VOIR LA RUBRIQUE : La réparation des conséquences d’un aléa thérapeutique : les CRCI et l’ONIAM

Si aucun manquement n’explique la survenance du dommage mais que celui-ci résulte d’un accident médical non fautif, c’est-à-dire d’un aléa thérapeutique, tel un choc anaphylactique lors d’une péridurale ou d’une césarienne, il est parfois possible de prétendre à une prise en charge par la solidarité nationale en saisissant opu en assignant l’ONIAM, à condition que les préjudices soient anormaux et particulièrement graves : incapacité physique supérieure à 24 % ou arrêt des activités professionnelles de plus de six mois consécutifs ou de six mois non consécutifs sur une année, ou incapacité temporaire de plus de 50 % sur la même période, ou enfin troubles particulièrement graves dans les conditions d’existence du demandeur.

Mais, s’agissant des accidents de grossesse ou à la naissance, la saisine de la CRCI est souvent illusoire, car les offres présentées par les assureurs ne donnent que rarement satisfaction et il est exaspérant de perdre des mois ou des années devant la CRCI avant d’être finalement contraint de recommencer la procédure devant le juridiction de droit commun.

  • Le choix entre le juge pénal et le juge civil

La saisine du juge pénal est inappropriée si la faute n’est pas caractérisée de manière très claire ou s’il existe des difficultés relatives à la causalité indirecte (cas de la « perte de chance », fréquent dans cette matière).

Le juge civil offre les meilleures garanties de réparation et donc de prise en charge du handicap. De ce fait, quand la prise en charge de l’avenir de l’enfant est en jeu, la saisine de la juridiction civile est souvent plus opportune.

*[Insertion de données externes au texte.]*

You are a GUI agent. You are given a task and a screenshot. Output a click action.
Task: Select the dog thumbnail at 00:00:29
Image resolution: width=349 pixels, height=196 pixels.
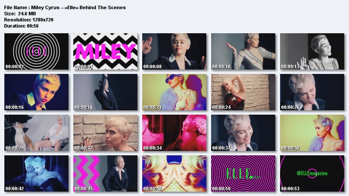coord(37,133)
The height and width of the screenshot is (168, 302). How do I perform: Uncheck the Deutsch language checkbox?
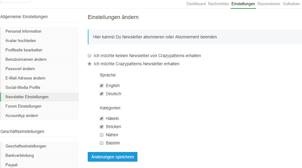pos(102,94)
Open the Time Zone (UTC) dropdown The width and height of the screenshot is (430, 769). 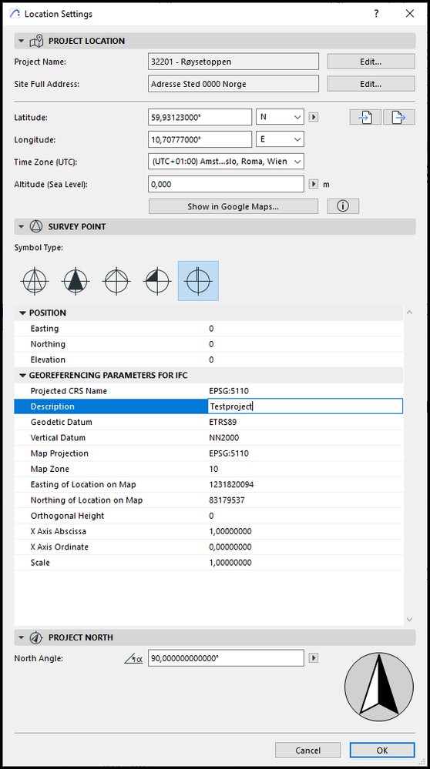226,162
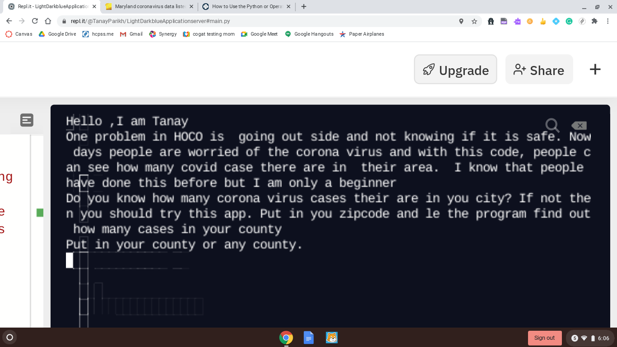The height and width of the screenshot is (347, 617).
Task: Click the location pin icon in address bar
Action: coord(461,21)
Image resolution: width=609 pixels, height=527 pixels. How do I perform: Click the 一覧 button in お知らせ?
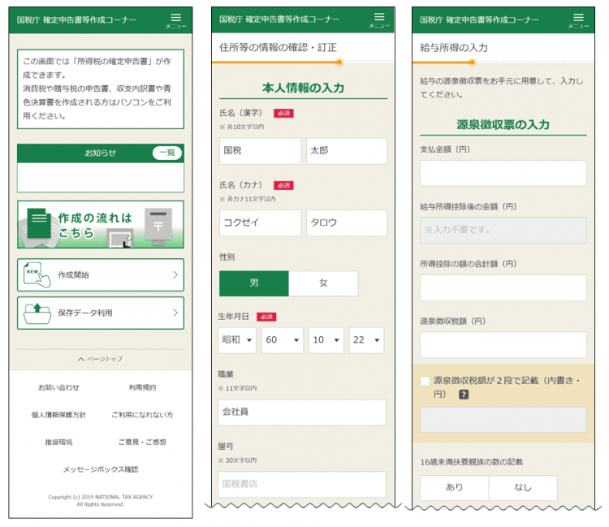[x=166, y=153]
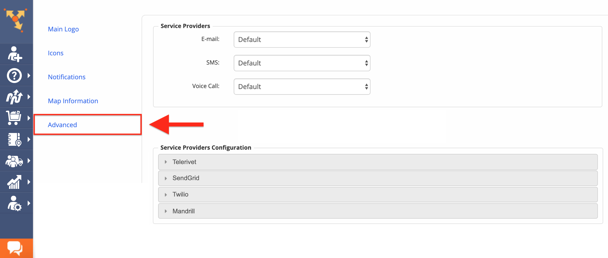Open the analytics chart sidebar icon
608x258 pixels.
click(x=14, y=182)
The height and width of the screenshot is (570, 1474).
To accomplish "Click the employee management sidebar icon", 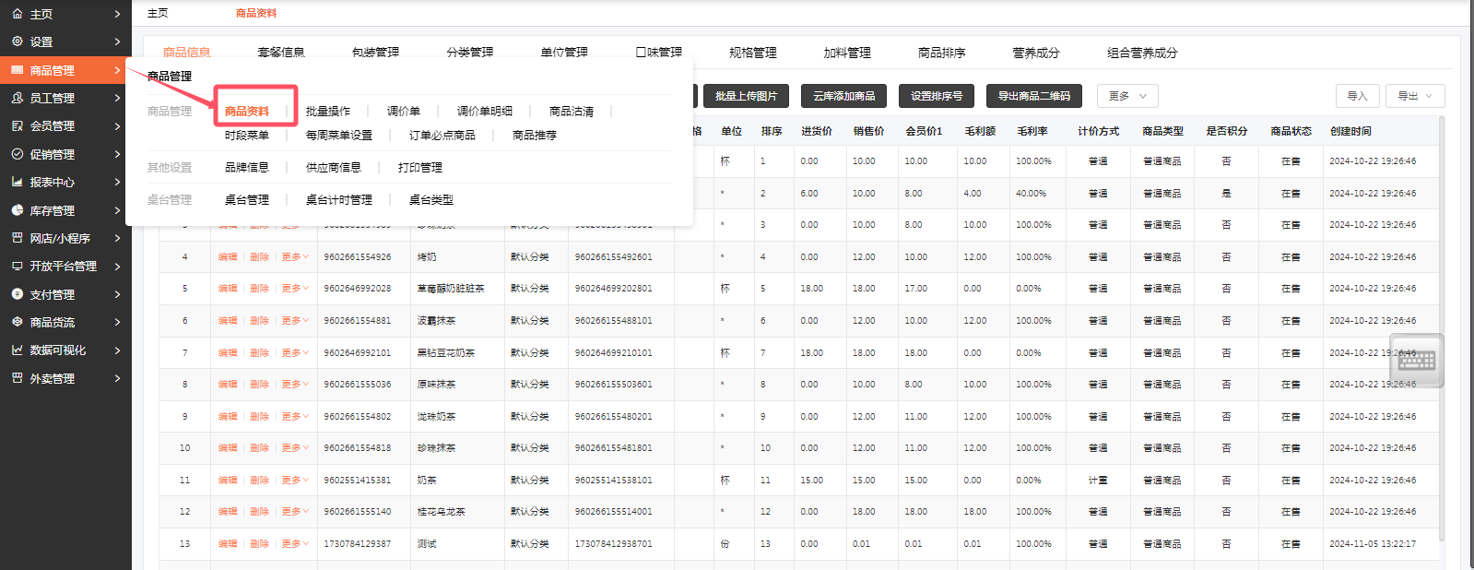I will tap(17, 98).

La décision de saisir telle commission ou juridiction doit DONC être prise après une analyse minutieuse des dossiers obstétrical et pédiatrique.

  • L’expertise médicale

Ici, comme dans tous les domaines relatifs aux préjudices corporels mais peut-être plus encore en matière de responsabilité médicale pour des faits commis lors d’un accouchement, l’expertise médicale revêt une importance cruciale. La victime doit impérativement être accompagnée par un avocat et un médecin conseil compétents en matière d’erreurs médicales commises lors des accouchements. Lors de l’expertise, sont en effet généralement présents de nombreux avocats et médecins conseils mandatés par les compagnies d’assurance des praticiens mis en cause.

A la suite de la réunion d’expertise, il peut y avoir lieu d’adresser des observations écrites à l’expert (appelées des « dires »), importantes pour clarifier certains points dont dépend la solution du litige.

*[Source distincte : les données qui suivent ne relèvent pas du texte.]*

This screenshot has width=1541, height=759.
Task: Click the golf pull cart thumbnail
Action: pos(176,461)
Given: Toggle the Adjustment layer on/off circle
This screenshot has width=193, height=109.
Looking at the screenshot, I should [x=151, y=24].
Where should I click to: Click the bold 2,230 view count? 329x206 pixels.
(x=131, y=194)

A la suite du dépôt du rapport d’expertise, le juge compétent doit être saisi pour trancher la question de la responsabilité de l’équipe obstétricale ou pédiatrique et les préjudices subis.

Indemnisation procédure amiable

La constitution du dossier

LA PROCÉDURE AMIABLE

La négociation amiable avec les inspecteurs d’assurance est complexe et délicate. Il n’est pas rare de constater un rapport de 1 à 3 entre la proposition initiale amiable et la proposition finale obtenue par un professionnel de l’indemnisation. Il n’y a aucune obligation pour l’assuré d’accepter l’indemnisation proposée par un assureur. Si la proposition amiable est insuffisante, il est conseillé de recourir à la procédure judiciaire.

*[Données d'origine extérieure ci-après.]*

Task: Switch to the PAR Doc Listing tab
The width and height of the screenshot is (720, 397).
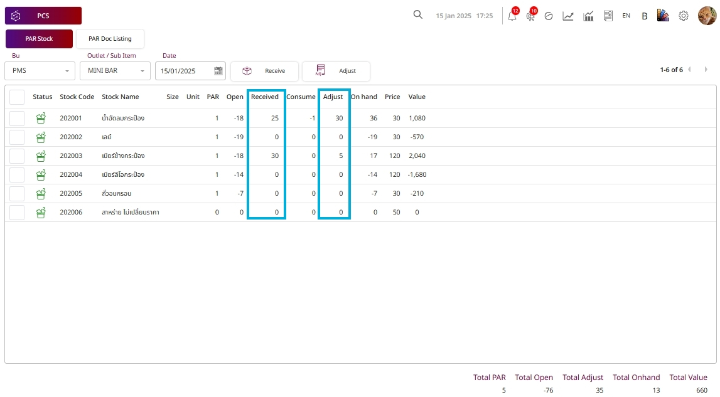Action: point(110,39)
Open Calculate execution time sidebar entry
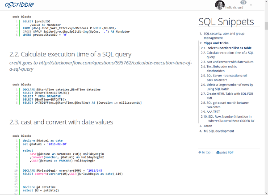268x195 pixels. (230, 55)
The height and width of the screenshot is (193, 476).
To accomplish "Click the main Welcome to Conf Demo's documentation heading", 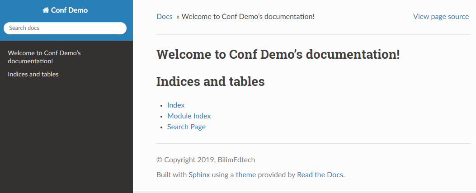I will (x=278, y=55).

90 % des victimes d’accidents graves transigent pour des sommes représentant la moitié de ce qu’elles auraient obtenu en saisissant les tribunaux. Il est préférable de demander conseil à un avocat avant d’accepter toute indemnisation.

L’indemnisation des dommages graves causés par un accident obéit à des règles complexes et requiert une grande expérience de la matière. Il existe des barèmes d’indemnisation établis par les Tribunaux, même si ceux-ci ne sont jamais obligatoires.


Important

Plusieurs études et rapports officiels soulignent que les offres des assureurs sont largement inférieures aux indemnités allouées par les tribunaux (30 % de différence selon les statistiques).

Les assureurs sont liés entre eux par des conventions qui ne sont pas toujours favorables à la victime.

L’assureur du responsable peut être le même que votre propre assureur.

Dans tous les cas, vous avez toujours le droit de refuser les propositions des assureurs et de confier vos intérêts à un avocat. Cette solution est fortement recommandée dans le cas de blessures graves.